WHAT THIS TASK INVOLVES ▸
Search term "Given": copy each line of the data containing it.

DATA FOR THIS TASK ▸

══════

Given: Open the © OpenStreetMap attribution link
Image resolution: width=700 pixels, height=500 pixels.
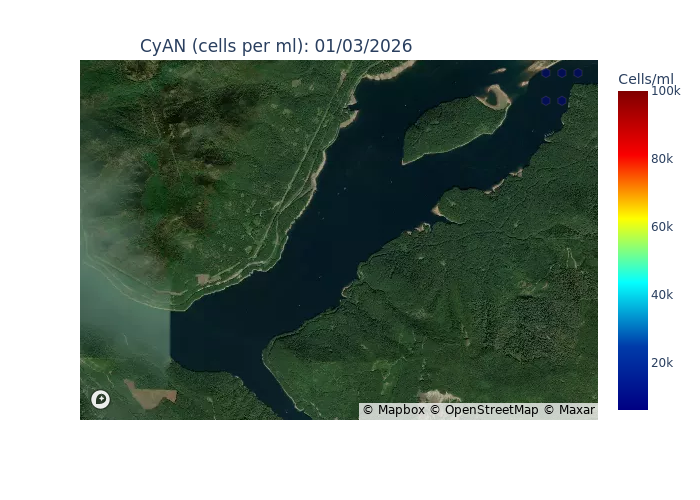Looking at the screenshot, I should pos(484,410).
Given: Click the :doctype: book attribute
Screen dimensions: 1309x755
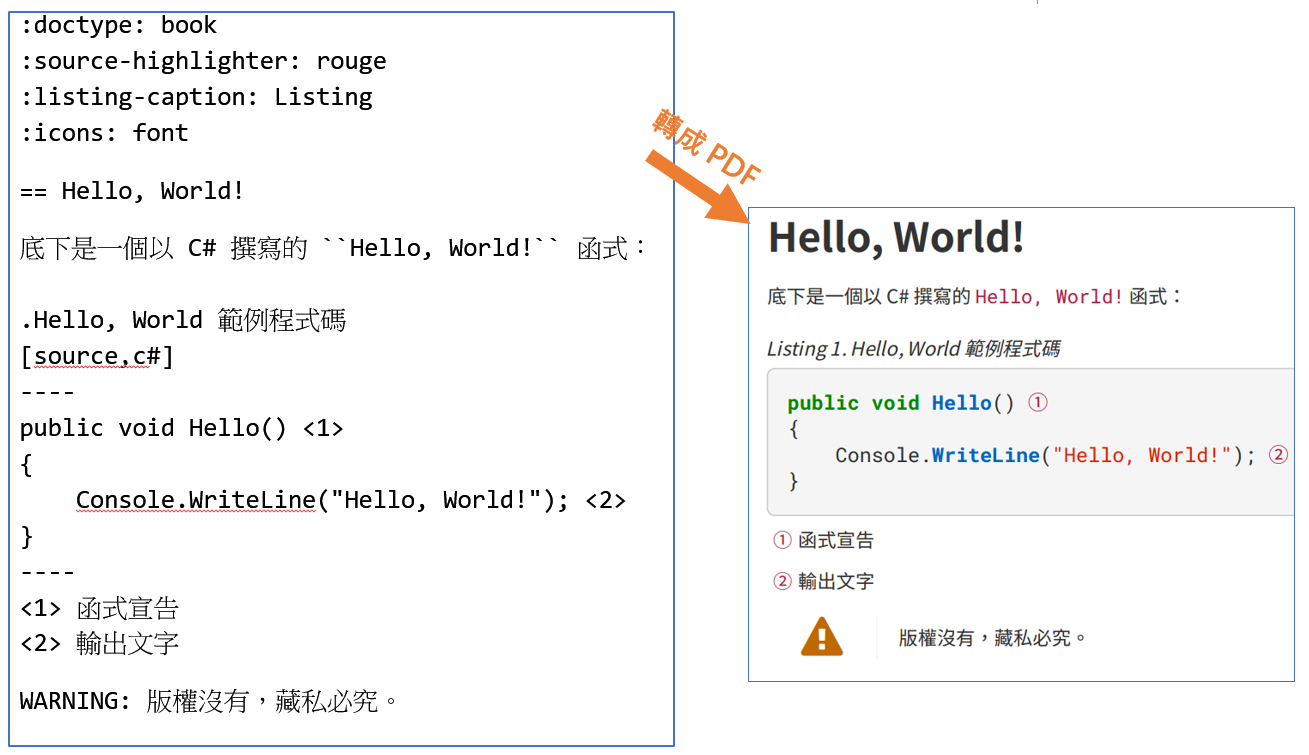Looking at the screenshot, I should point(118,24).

══════

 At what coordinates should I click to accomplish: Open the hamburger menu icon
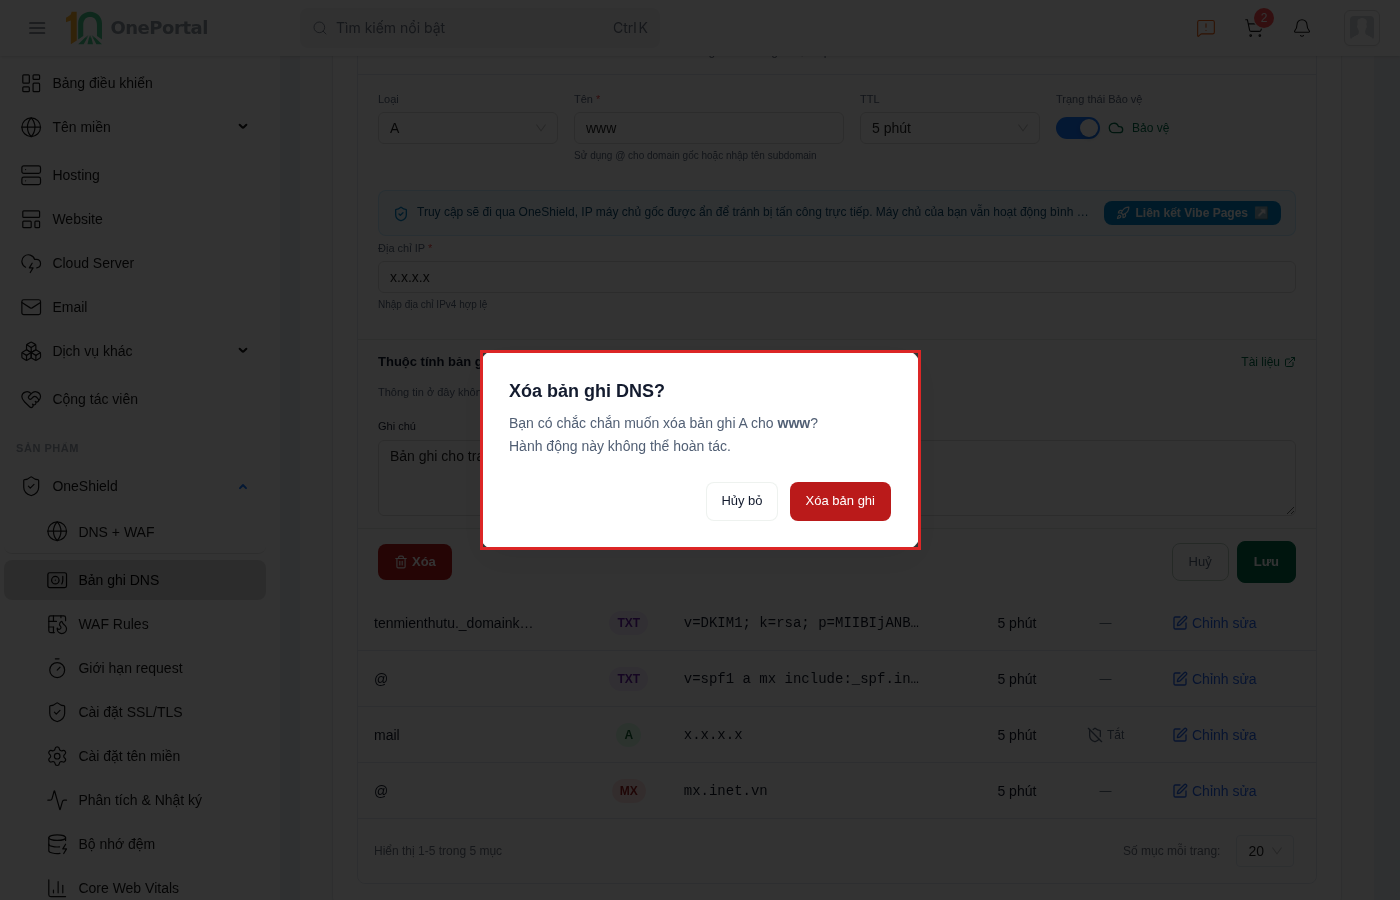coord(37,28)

══════

SOLUTION TO THIS PROBLEM ▸
Given: Open the © OpenStreetMap attribution link
Given: Click the :doctype: book attribute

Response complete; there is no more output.